PROBLEMS TO SOLVE:
(1) Answer these questions using the article on the cardiac MRI technique for COVID-19 patients.
(a) In which journal was the study published?
(b) How many patients in the acute phase of COVID-19 were enrolled, and at which hospital?
(c) What acquisition time did the new technique allow at 1.25 mm3 resolution?
(2) List everything the researchers analyzed when comparing free-breathing HR-LGE with conventional breath-held low-resolution LGE, according to the article on the cardiac MRI technique for COVID-19 patients.
*** SOURCE PASSAGE Section Begins ***
French researchers have developed a new high-resolution cardiac MRI technique that can diagnose myocardial injuries in patients with COVID-19, according to a study published September 18 in the European Journal of Radiology.
Also, the method is faster than conventional cardiac MRI methods, detects more heart defects, and doesn't require repeated breath holds -- a significant difficulty for COVID-19 patients, according to the authors.
"In patients with history of COVID-19 infection associated with troponin rise, the method allows for detailed characterization of myocardial injuries in acceptable scan times and without the need for repeated breath holds," wrote first authors Aurelien Bustin, PhD, and Dr. Soumaya Sridi of the University of Bordeaux.
In cardiac MRI, late gadolinium enhancement (LGE) is a standard tool widely used for diagnosing various myocardial diseases, primarily by detecting injured areas in the heart muscle. LGE can diagnose heart attacks, for instance.
High-resolution (HR) late gadolinium enhancement techniques have been developed that provide good contrast between injured and healthy myocardial tissue, but they require repeated breath holds by patients and are hampered by prolonged acquisition times, according to the authors. Moreover, the increasing need for cardiac MRI during the COVID-19 pandemic is requiring more efficiency in clinical workflows, and accelerated techniques are critically needed, the authors wrote.
To meet these challenges, the University of Bordeaux team aimed to introduce an accelerated free-breathing isotropic HR-LGE technique for the diagnosis of COVID-related myocardial injuries.
First, the researchers developed an undersampled navigator-gated HR-LGE (acquired resolution of 1.25 mm3) sequence combined with advanced patch-based low-rank reconstruction. They tested the sequence in a resolution phantom and then validated the approach in 23 patients with structural heart disease.
Next, they enrolled 20 patients in the acute phase of COVID-19 at the University of Bordeaux hospital between May and November 2020. The patients had laboratory-confirmed COVID-19 infection associated with troponin rise. Imaging was performed on a 1.5-tesla scanner (Magnetom Aera, Siemens Healthineers) with a dedicated 32-channel spine coil and an 18-channel body coil.
Two patients had histories of healed myocardial infarction and 18 had no history of cardiac disease. All patients had been hospitalized, including 11 in an intensive care unit, with five requiring mechanical ventilation.
The researchers analyzed image sharpness, quality, signal intensity differences, as well as the diagnostic value of free-breathing HR-LGE compared against conventional breath-held low-resolution LGE.
In all patients (n = 43), including those in the validation study, the technique allowed for acquisition times of 7 minutes and 21 seconds at 1.25 mm3 resolution, compared with an average of approximately 16 minutes at 1.4 mm3 isotropic resolution on low-resolution late gadolinium enhancement (LR-LGE), the researchers found. Compared with LR-LGE, HR-LGE also showed higher image quality and comparable signal intensity differences.
*** SOURCE PASSAGE Section Ends ***
*** INFORMATION SHOWN Section Begins ***
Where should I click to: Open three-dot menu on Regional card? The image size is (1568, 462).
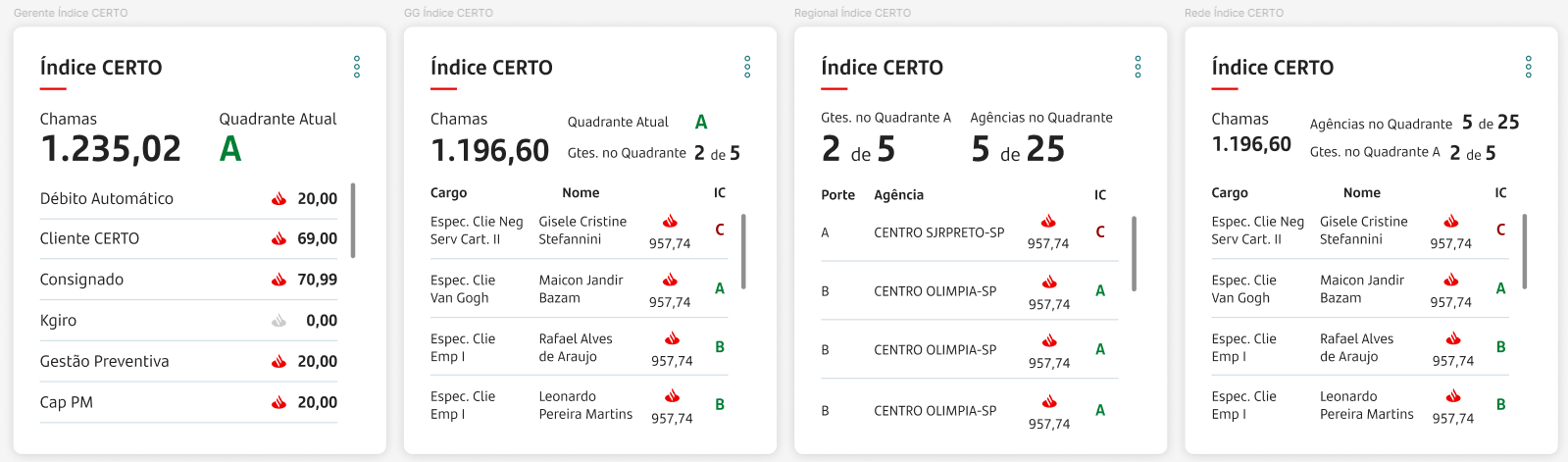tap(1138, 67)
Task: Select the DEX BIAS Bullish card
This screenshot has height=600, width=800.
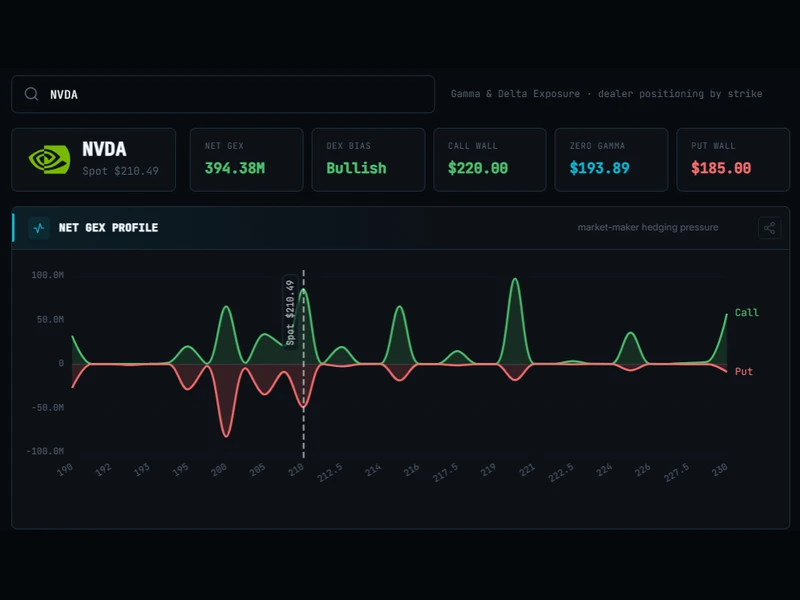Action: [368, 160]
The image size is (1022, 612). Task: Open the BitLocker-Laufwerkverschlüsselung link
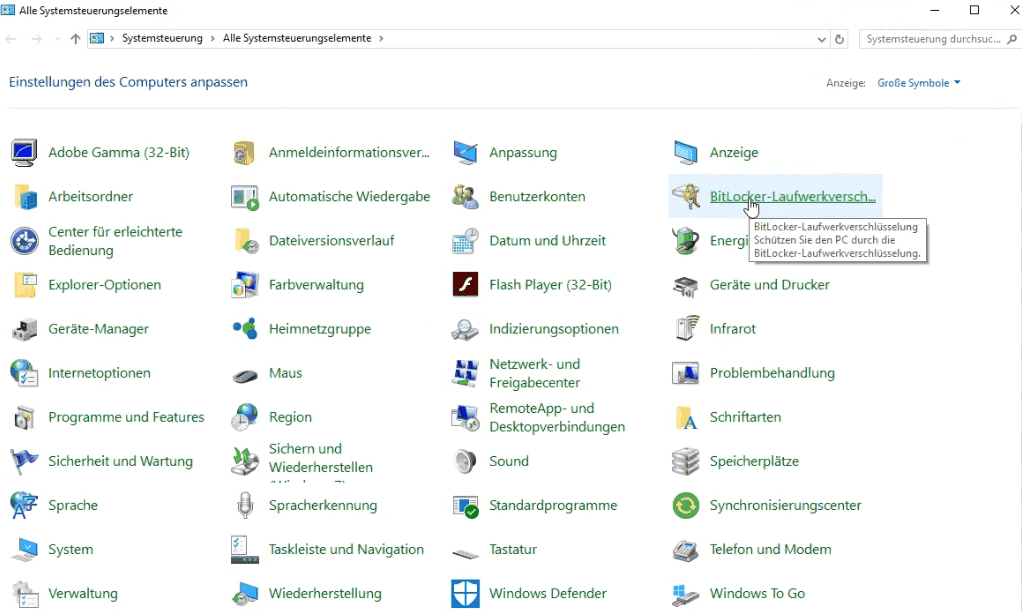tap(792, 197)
*** INFORMATION SHOWN Section Ends ***
RESPONSES BY TASK:
(1)
(a) The European Journal of Radiology.
(b) 20 patients, at the University of Bordeaux hospital.
(c) 7 minutes and 21 seconds.

(2)
- Image sharpness
- Image quality
- Signal intensity differences
- The diagnostic value of free-breathing HR-LGE